The Pontifical Academy for Life recently released a statement on this, and some people are losing their minds over it. So let’s clear a few things up:
The issue here is not the removal of life support – in this case, a ventilator. The issue is the State (using that term generally to refer to various local and national legal entities) usurping the parental right to pursue a treatment plan and decide, in consultation with specialists, if and when life support becomes burdensome and should be removed.
Removing life support is not always (though can be) equal to murder. Some of the headlines are absolutely ridiculous on this. Catholic bioethical standards are clear on ordinary versus extraordinary means of keeping individuals alive. We must take advantage of ordinary means of maintaining life. But we are not obligated to pursue extraordinary means of prolonging life when they “do not offer a reasonable hope of benefit, do entail an excessive burden, or do impose excessive expense on the family or the community”.
This is not something we as the public can decide for Charlie, as it’s a delicate line the medical professionals involved need to determine with the parents.
So when The Academy says: “we do . . . have to recognize the limitations of what can be done, while always acting humanely in the service of the sick person until the time of natural death occurs” – they’re absolutely right. Charlie’s doctors and parents seem to disagree about those limitations, unfortunately, which is where the problem exists.
It’s true that parents “must be helped to understand the unique difficulty of their situation”, as The Academy says. That doesn’t mean in this particular case the specialists or State were correct. It doesn’t mean the Vatican “sided with the State” as irresponsible journalists are titling their pieces. But I think we can all recognize that parents naturally would fight for their children. In some cases, they may fight beyond the time when a reasonable chance of recovery exists, which I think the Academy is making a point to recognize as a possibility in cases like this.
What can we gather from this?
Bioethics are extremely complicated. We know that any “act or omission that of itself or by intention causes death to alleviate suffering” is always morally wrong. So no, we shouldn’t advocate for “pulling the plug” to get it over with already. Life support should not be removed to hasten death.

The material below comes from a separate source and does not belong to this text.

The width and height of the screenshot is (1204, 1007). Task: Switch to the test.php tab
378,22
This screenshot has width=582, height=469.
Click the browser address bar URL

From what I’ve read, that seems to be the problem here. The State seems to be hastening death when Charlie’s parents were prepared to pursue one last treatment that might have been able to reasonably help and improve Charlie’s life. The State is dead wrong to usurp parental rights, that’s for sure. But that’s the problem, not the removal of life support – which is a difficult decision we’re not qualified to make.
We need to be clear in our language, and try to understand this as best we can if we’re going to talk about it.
To learn more about issues like this, The National Catholic Bioethics Center is the best resource I know of to explore these kinds of bioethical issues. You can even email or call one of their ethicists for a consultation if you are facing an ethical dilemma or difficult medical decision.
If you’re left with questions still, let’s talk. And during this extremely difficult and tragic time, let’s pray for Charlie’s family and medical professionals.